Explorations in The Card Game SET®

SET is a classic pattern-matching card game that's been around since the 1970s, but really took off in the 90s. It hits all the right marks for a great game casual game; easy to learn, works for any number of players, you can play for 5 minutes or for hours, little equipment required, and it's always competitive.

Here's how it works: using a special set of 81 cards, deal 12 at random, face up. Each card is has a unique combination of 4 attributes: Color, shape, fill, and number, each of which has three different possible values. So after dealing you get something like this:

dealing-set

Players shout "set!" when they identify a "valid set". A valid set consists of exactly three cards, for which each of the four attributes are either all the same or all different. So here's a valid set from the deal above:

dealing-set

You can see that, for each of the four attributes, all the cards either completely match or are completely different.

Attribute	Card 1	Card 2	Card 3	Set
Number	3	2	1	Different
Fill	Lined	Open	Solid	Different
Color	Green	Red	Purple	Different
Shape	Squiggle	Squiggle	Squiggle	Same

If you were to change any attribute on any of the cards in the set, you'd have some attribute for which 2 cards matched, and the third different, thus making it an invalid set. When someone finds a set, you remove it, and deal three new cards in their place. You go through the entire deck until there are <=12 cards left, with no more sets. Whoever claimed the most sets wins.

The rules are very simple, but the fun comes from staring at the cards as they are dealt, frantically trying to find sets before you opponent. If my brain had a cooling fan, it would immediately turn on as my cognitive load instantly maxes out.

To understand a little better what I was looking for (and to fiddle around with Python, which is always fun), I sought to determine how many sets are likely to be in the first 12 dealt cards. Here's the code to generate a deck of SET cards, and detect whether a set (or multiple sets) are present. There are a few "unnecessary" methods in the below because (spoilers!) we are going to simulate a lot of Set games later and this turned out to make quite a difference.

> Run the code

You can run and edit all of the code in this blog post right from your browser.

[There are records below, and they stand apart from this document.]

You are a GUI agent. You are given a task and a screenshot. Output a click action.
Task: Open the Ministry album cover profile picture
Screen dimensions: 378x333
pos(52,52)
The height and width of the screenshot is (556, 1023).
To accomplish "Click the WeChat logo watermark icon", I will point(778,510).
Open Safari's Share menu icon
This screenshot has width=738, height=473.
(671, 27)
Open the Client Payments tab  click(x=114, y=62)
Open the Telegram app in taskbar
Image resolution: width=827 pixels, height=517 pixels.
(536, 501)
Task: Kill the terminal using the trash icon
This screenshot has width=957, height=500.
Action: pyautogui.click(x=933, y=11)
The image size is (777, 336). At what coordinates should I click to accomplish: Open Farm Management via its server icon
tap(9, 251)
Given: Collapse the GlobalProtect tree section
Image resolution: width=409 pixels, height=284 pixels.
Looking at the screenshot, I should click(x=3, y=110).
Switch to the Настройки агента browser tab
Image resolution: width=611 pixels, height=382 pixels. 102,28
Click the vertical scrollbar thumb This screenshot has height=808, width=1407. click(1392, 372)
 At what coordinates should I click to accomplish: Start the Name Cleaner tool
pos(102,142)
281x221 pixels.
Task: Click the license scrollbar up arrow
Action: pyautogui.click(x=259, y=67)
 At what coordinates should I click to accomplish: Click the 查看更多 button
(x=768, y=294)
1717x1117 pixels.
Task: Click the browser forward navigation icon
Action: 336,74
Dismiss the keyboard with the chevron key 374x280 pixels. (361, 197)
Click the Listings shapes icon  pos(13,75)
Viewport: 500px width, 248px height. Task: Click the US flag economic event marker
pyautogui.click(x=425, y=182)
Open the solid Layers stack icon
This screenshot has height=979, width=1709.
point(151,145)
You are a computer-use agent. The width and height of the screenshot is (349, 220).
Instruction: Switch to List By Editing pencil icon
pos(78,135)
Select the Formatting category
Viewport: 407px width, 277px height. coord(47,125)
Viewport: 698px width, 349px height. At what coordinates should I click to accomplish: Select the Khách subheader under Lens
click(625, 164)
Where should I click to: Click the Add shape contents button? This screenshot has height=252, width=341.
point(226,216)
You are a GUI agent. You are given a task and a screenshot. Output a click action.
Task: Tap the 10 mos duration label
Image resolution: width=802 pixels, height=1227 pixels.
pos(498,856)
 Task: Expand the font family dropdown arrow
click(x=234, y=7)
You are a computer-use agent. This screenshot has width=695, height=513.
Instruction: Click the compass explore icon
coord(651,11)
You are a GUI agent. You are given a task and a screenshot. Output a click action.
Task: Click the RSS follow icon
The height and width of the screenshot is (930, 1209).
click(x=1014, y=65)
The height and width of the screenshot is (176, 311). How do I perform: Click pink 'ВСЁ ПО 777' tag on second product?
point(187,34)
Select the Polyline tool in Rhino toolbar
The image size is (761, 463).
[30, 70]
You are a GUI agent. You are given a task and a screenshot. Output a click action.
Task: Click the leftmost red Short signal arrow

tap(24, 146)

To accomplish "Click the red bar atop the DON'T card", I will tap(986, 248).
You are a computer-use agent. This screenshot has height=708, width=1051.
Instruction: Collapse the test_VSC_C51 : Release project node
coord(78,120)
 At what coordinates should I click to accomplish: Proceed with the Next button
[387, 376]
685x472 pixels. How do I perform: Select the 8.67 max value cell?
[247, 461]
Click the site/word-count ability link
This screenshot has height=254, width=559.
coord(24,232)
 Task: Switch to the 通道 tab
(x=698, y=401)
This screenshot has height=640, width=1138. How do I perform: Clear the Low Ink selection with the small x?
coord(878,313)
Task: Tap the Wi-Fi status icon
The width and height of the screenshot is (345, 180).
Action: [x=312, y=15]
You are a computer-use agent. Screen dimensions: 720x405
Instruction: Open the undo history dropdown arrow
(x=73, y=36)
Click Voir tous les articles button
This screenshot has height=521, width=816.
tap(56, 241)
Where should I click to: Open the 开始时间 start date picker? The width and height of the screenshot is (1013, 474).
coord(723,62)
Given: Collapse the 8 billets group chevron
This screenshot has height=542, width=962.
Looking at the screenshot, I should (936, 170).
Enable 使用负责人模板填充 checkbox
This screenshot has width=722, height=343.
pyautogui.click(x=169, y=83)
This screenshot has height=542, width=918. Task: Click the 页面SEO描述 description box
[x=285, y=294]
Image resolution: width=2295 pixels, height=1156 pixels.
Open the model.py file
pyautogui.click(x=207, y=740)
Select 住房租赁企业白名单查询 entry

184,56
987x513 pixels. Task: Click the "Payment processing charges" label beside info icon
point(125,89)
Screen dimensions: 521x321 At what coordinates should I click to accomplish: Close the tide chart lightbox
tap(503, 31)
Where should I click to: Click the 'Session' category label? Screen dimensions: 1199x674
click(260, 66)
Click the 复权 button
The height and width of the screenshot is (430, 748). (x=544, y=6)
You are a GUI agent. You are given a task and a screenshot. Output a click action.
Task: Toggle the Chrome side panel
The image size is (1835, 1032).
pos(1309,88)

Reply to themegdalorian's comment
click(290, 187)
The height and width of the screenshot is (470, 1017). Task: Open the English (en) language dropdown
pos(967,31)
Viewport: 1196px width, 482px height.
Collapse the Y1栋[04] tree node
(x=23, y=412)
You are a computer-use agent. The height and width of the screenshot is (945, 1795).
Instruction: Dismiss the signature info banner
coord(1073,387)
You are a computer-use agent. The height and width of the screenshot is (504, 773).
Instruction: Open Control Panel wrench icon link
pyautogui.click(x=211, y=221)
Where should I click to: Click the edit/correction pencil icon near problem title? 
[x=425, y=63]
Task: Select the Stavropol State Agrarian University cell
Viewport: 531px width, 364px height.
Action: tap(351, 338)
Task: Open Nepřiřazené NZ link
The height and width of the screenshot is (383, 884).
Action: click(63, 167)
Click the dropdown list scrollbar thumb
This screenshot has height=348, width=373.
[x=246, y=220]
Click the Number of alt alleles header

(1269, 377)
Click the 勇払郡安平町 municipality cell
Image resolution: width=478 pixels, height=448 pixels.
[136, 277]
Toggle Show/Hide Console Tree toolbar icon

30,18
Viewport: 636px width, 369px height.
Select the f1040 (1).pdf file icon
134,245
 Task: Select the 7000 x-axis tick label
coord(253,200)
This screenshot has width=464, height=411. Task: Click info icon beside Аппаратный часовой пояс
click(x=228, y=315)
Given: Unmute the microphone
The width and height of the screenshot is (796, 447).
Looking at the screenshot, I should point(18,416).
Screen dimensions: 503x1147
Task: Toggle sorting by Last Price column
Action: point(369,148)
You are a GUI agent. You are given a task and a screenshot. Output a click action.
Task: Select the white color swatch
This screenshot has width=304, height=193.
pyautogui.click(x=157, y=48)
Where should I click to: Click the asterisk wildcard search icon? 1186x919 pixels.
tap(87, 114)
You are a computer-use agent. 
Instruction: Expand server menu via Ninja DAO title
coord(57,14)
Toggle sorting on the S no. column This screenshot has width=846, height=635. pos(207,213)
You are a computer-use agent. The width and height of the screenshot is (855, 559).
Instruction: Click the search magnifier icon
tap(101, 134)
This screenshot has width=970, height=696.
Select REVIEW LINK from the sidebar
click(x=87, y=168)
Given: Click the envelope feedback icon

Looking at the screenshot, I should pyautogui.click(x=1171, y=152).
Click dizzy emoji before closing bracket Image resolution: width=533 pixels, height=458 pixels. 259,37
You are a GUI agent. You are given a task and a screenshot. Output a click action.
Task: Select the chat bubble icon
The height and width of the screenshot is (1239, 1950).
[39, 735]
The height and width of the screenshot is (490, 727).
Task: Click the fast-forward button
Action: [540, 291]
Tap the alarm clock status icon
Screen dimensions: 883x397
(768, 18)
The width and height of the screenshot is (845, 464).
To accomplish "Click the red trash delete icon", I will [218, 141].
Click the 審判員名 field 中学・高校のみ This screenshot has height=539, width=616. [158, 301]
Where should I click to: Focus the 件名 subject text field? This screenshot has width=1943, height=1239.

from itertools import combinations
import random

attributes = ['number', 'fill', 'color', 'shape']

def make_cards():
    # 1, 2, 3, open, shaded, filled, purple, green, red, diamond, squiggle, oval
    return ['{}{}{}{}'.format(n, f, c, s)
            for n in '123' for f in 'osf' for c in 'pgr' for s in 'dso']

def _valid(elems):
    # Members of elems are all the same, or all different
    return len(set(elems)) != 2

def _is_set(a,b,c):
    return all([
        _valid([a[x], b[x], c[x]])
        for x in range(4)]) # 4 is the number of distinct attributes

def find_sets(cards):
    return [c for c in combinations(cards, 3) if _is_set(*c)]

def find_set(cards):
    # The same as above, but bails as soon as it finds a set. Again, performance thing.
    for c in combinations(cards, 3):
        if _is_set(*c):
            return c

def sets_exist(cards):
    # Perf optimization: 21+ cards guarantee a set
    # via https://mathscinet.ams.org/mathscinet-getitem?mr=2031694
    return len(cards) > 20 or bool(find_set(cards))

def test():
    assert len(make_cards()) == 81
    assert len(find_sets(make_cards())) == 1080

    cards = '2ors,2srd,3opd,3fpd,3fgs,2frs,2fpo,2sps,1opo,1sps,2fro,1fgd'.split(',')
    assert sets_exist(cards)
    assert not sets_exist(cards[:8])
    assert len(find_set(cards)) == 3
    assert len(find_sets(cards)) == 6

test()

We can now empirically determine some facts about the game. I simulated one million 12-card deals (from a fresh deck each time) to see how many sets appear in the initial draw of a game.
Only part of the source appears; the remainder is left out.